Prior to paraffin-embedding, samples must be dehydrated by replacing the water in the tissue with ethanol, first, followed by xylenes, and then finally warmed paraffin wax. Once wax has infiltrated the sample, it is carefully positioned and surrounded with additional wax using a mould to form a block. Next, samples are attached to a tissue cassette for sectioning.

Sectioning is the process of cutting thin slices of a sample from an embedding block. The sections are usually on the order of 4-10 µm thick for use with light microscopy.

To cut sections, a metal, glass, or diamond blade is first secured on a microtome. The sample is then placed in a sample holder. Next, the sample is advanced to the cutting surface and drawn across the blade to create a slice of desired thickness. Sections will amass as thin ribbons which can be placed on glass slides.

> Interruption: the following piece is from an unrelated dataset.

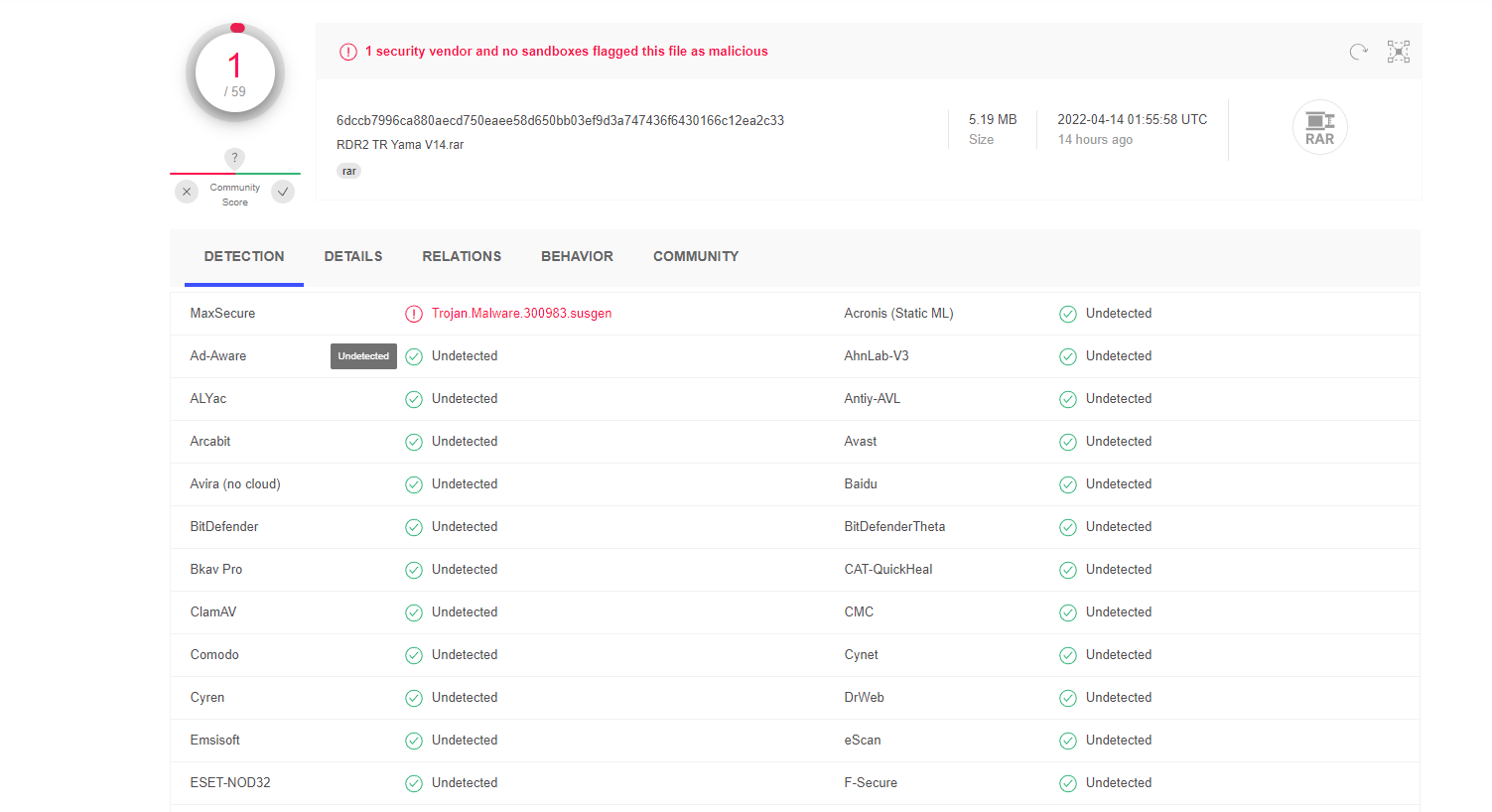Click the community score question mark icon

point(234,158)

Following sectioning, samples are placed on slides. For paraffin embedded samples, slices are first placed into a warmed water bath and are then lifted out of the water onto the slide and allowed to dry.

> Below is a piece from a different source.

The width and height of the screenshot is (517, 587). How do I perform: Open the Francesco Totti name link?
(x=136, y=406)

Biological tissue has very little inherent contrast, so after histology, slides are usually stained with dyes or antibodies that highlight morphology or specific proteins. The most common stain performed is hematoxylin and eosin, or H&E. Because it is so common, many automated machines have been made to reproducibly stain numerous sections with H&E. Hematoxylin stains the nuclei of cells blue and eosin stains the cytoplasm pink revealing cellular morphology of tissues.

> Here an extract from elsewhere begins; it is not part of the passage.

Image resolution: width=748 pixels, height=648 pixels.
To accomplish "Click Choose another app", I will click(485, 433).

One drawback to fixation is that the cross-linking of proteins can make it more for labeling antibodies to find their binding sites. Rather than using fixation to preserve samples, rapid freezing of tissue, or snap freezing can be used, which is followed by a sectioning technique called cryosectioning

Tissue samples are embedded and oriented in a special freezing media called OCT, or optimal cutting temperature medium and then rapidly frozen. Like other embedding media, OCT matches the rigidity of the sample.

A cryomicrotome or cryostat, is used to cut frozen sections and this instrument maintains an internal temperature of -20°C to keep the cutting blade and samples cool. In contrast to paraffin-embedded sections, frozen sections can be directly lifted onto a positively charged glass slide immediately after sectioning.

Another way to avoid fixation is via agar embedding, in which samples are covered with freshly prepared liquid agarose. As the agarose cools, it locks the tissue into place and excess agarose can be trimmed away.

Vibrotomes, another alternative to the microtome, have a blade that vibrates and moves across the agarose-embedded sample.Vibrotomes are used to create thick sections on the order of 50-1000 µm from agarose embedded samples.

Samples are typically removed from the agarose before staining , and then placed onto a slide surrounded by a substance such as vacuum grease that keeps the coverslip from squishing the sample. They are best viewed using confocal microscopy in order to obtain high resolution images of each thick section.

You’ve just watched JoVE’s video on histological sample preparation for light microscopy.

You should now understand the steps involved for sample preparation to get you from a piece of tissue to a stainable section. As always, thanks for watching!